━━ Given data ━━

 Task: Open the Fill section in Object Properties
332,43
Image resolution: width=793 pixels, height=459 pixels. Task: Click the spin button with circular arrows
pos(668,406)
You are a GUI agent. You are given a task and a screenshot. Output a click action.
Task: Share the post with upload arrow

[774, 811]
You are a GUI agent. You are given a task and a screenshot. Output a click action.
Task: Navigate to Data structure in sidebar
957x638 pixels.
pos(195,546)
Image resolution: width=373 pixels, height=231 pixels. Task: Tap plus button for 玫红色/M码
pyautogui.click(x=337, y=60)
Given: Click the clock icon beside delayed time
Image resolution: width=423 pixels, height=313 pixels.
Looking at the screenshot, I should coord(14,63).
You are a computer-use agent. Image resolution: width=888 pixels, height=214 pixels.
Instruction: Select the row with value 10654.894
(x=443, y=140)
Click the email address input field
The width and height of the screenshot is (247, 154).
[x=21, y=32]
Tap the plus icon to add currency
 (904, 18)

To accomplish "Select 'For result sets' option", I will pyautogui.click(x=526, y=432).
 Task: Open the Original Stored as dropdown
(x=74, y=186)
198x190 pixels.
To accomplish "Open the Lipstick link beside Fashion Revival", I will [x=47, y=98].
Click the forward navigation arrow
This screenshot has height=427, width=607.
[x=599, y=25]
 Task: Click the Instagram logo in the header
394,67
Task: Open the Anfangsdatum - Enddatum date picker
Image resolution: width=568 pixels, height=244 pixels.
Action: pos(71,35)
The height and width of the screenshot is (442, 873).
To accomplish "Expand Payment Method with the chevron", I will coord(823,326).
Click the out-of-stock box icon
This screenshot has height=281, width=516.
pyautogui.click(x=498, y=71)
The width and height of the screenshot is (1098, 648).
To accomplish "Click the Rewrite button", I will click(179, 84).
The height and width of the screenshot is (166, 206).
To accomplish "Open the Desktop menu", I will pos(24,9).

━━━

Using the listing above, return exactly, and only, the lines from the one that contains "The height and width of the screenshot is (166, 206)." through its last line, both included.

## Response below
The height and width of the screenshot is (166, 206).
To accomplish "Open the Desktop menu", I will pos(24,9).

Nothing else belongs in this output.